Tree rockes landed in the vicinity of Pashtunistan Watt located close to Ministry compounds and Presidential Palace.Source #Afghanistan— Pajhwok Afghan News (@pajhwok) December 21, 2015
BREAKING: 3 rockets fired in Kabul city - at least 2 landed in Wazir Akbar Khan - city's diplomatic zone: officials— TOLOnews (@TOLOnews) December 21, 2015
Authorities have not revealed where the missiles were fired from, or who was behind the attack. The Taliban took responsibility for the December 12 terrorist incursion in which a fighter blew himself up, before three gunmen infiltrated the Spanish embassy compound. Four police officers died fighting the militants.

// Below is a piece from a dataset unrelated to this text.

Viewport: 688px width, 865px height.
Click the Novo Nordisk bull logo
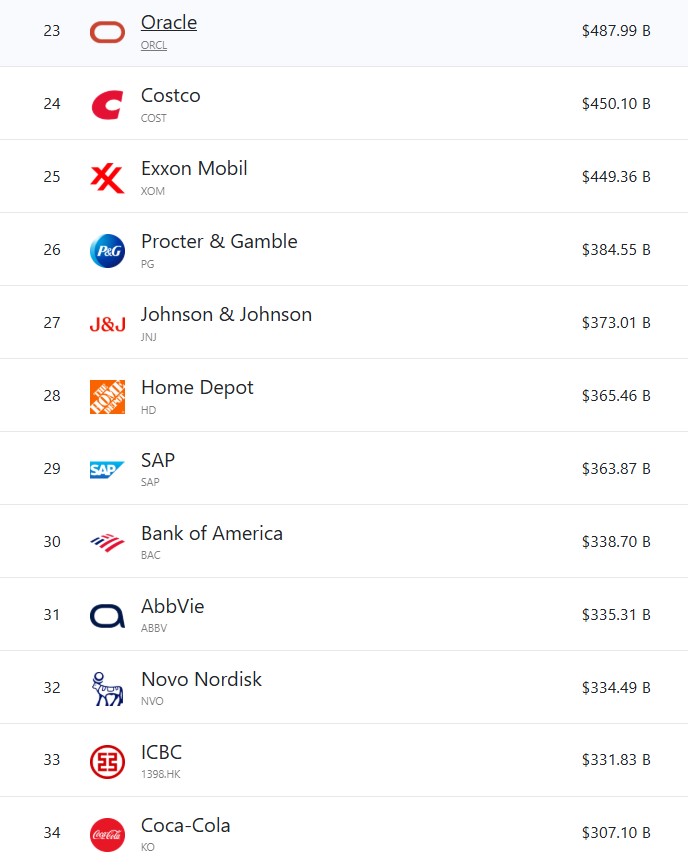[107, 688]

Earlier on Monday, a Taliban suicide bomber on a motorcycle detonated a bomb, killing six US troops and wounding six more at Bagram Airfield, north of the Afghan capital.
"Our heartfelt sympathies go out to the families and friends of those affected in this tragic incident, especially during this holiday season," said Army Brig. Gen William Shoffner, head of public affairs at NATO's Resolute Support, the joint operation set up between the alliance and the government to train up an effective local military force.
The White House expressed its condolences to the families of those killed by the suicide bomber.
"Our thoughts and prayers are with the victims, their families, and their loved ones," the White House said in a statement.
While the brazen acts of terrorism in government-controlled areas attract headlines, the most intense battles have taken in the key southwestern province of Helmand, a lucrative producer of opium and an Islamist power base that has exchanged hands multiple times since the Western invasion in 2001.
Taliban gunmen have been reported to be close to capturing the strategic city of Sangin, where government troops have been forced to hole themselves up in several besieged administrative buildings.
In a show of public frustration deputy province governor Mohammad Jan Rasulyar took to Facebook to chastise President Ashraf Ghani for failing to provide assistance.
"We had to take to social media to reach you as Helmand is falling into the hands of the enemy and it requires your immediate attention," wrote Rasulyar.
On Monday, the defense ministry said it had provided 160 combat and relief flights to the embattled parts of Helmand over 48 hours, but regional officials said that two-thirds of the province remained under Taliban control.